El pequeño municipio de Campillo de Ranas, ubicado en la Sierra Norte de Guadalajara y conocido como el pueblo de las bodas, enfrenta una grave crisis administrativa debido a la falta de secretario municipal. Esta carencia ha llevado al cierre efectivo del Ayuntamiento, impidiendo que los matrimonios celebrados en la localidad sean registrados oficialmente, lo que afecta a las parejas que desean obtener certificados o acreditar su estado civil.
Francisco Maroto, alcalde del municipio, ha denunciado esta situación crítica, advirtiendo sobre las serias consecuencias que tiene tanto para la gestión municipal como para la vida cotidiana de los residentes.

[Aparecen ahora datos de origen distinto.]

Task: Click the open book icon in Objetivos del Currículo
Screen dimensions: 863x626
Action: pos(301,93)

La ausencia de un secretario ha dejado sin operatividad el registro de bodas, un hecho que resulta especialmente preocupante en un lugar famoso por sus constantes enlaces matrimoniales. “El pueblo de las bodas no puede registrar las bodas porque no tiene secretario. Nos está dejando mal en el mapa”, lamenta Maroto.
Impacto en la vida diaria
Los matrimonios que se celebran principalmente durante los fines de semana no pueden inscribirse oficialmente, lo que imposibilita a las parejas acceder a documentos esenciales. Además, el problema se extiende más allá de los enlaces matrimoniales; según el alcalde, también se ven afectadas las tramitaciones de certificados de defunción, nacimiento y divorcio. Esto obstaculiza gestiones cruciales como declaraciones de herederos y acceso a cuentas bancarias.

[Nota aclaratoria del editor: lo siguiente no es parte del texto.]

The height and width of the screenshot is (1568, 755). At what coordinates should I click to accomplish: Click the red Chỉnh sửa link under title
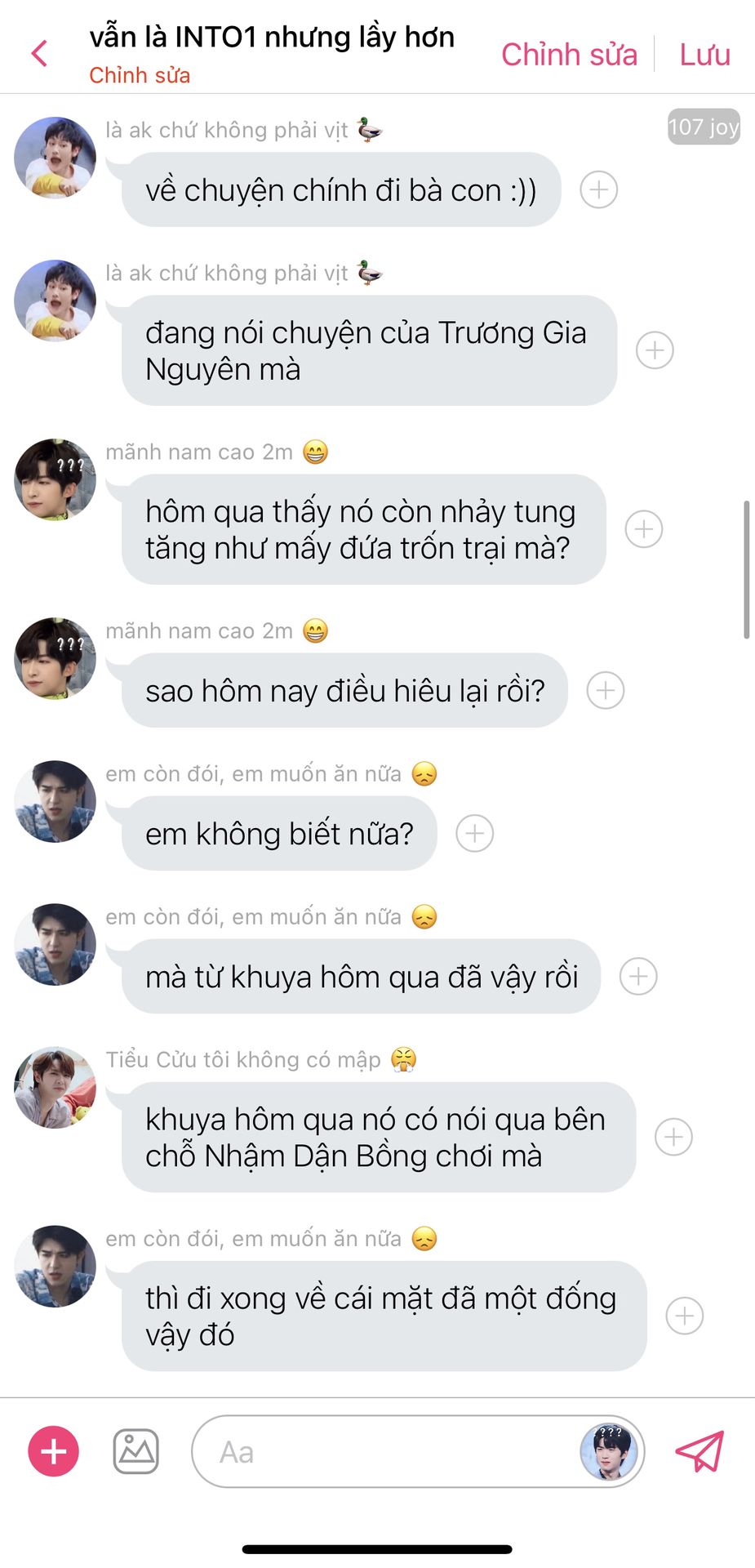coord(140,75)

Maroto ha compartido casos concretos que ilustran la gravedad del asunto, como el de una viuda incapaz de desbloquear sus cuentas debido a la falta de acreditación de su matrimonio. Asimismo, hay parejas que no pueden completar transacciones inmobiliarias por la ausencia de documentación necesaria. El Ayuntamiento permanece cerrado y carece del personal suficiente para llevar a cabo estas funciones vitales.
Dependencia del juzgado
Ante la falta de un secretario —quien además asumía funciones registrales— el municipio depende del juzgado de paz de Yunquera de Henares para su funcionamiento administrativo. Sin embargo, Maroto denuncia que este órgano se niega a desplazarse al municipio para resolver expedientes pendientes, argumentando que él no cuenta con los conocimientos ni recursos necesarios para asumir esas responsabilidades adicionales.

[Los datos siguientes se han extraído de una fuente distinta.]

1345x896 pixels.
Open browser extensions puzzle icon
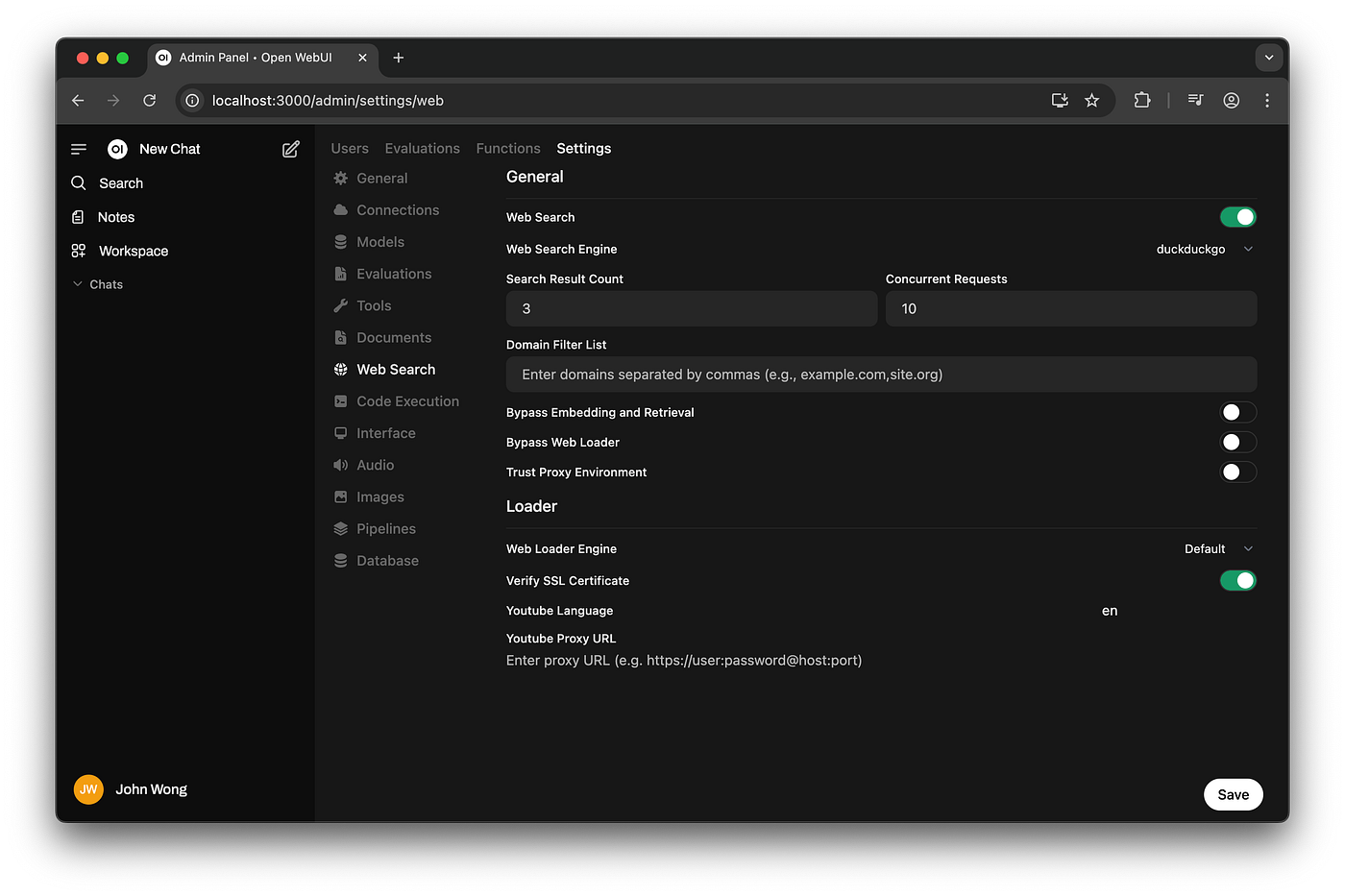1141,101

“Nos dicen que enviemos la documentación escaneada, pero no tenemos personal autorizado ni acceso al sistema”, explica Maroto, quien destaca las limitaciones legales y técnicas para manejar los libros oficiales o acceder a los sistemas informáticos protegidos del juzgado.
Parálisis económica
La parálisis administrativa también repercute negativamente en la gestión económica del consistorio. Aunque Campillo de Ranas es un municipio pequeño, acumula retrasos en el cobro de nóminas y corre el riesgo de perder subvenciones que debieron ser solicitadas ya. Proyectos públicos permanecen bloqueados debido a la imposibilidad de tramitar expedientes.
El alcalde ha elevado su preocupación a diversas instituciones como la Audiencia Provincial y el Ministerio de Justicia, pero hasta ahora no ha obtenido respuesta alguna. Esta falta de solución ha generado un profundo desgaste emocional en Maroto, quien expresa su desánimo ante lo que considera un “abandono institucional”. “Estamos asumiendo responsabilidades que no son nuestras y sin medios para hacerlo”, concluye.
Afrontando el futuro
Maroto ha sido alcalde durante varias décadas representando al PSOE y reconoce el impacto personal que esta situación le ha causado, así como el malestar creciente entre los vecinos. Su agotamiento es evidente tras meses intentando mantener el funcionamiento municipal bajo condiciones tan adversas. Lamenta la falta de soluciones y cómo esto afecta su reputación política, lo cual le lleva a considerar no presentarse nuevamente a las próximas elecciones.
Sintiéndose solo y desamparado más veces de las deseadas, pide mayor apoyo para pueblos como Campillo de Ranas, situados lejos de las grandes ciudades en lo que se denomina España despoblada. Advierte sobre cómo la presión diaria y la acumulación constante de problemas sin respuesta institucional están minando su capacidad para gestionar adecuadamente su labor.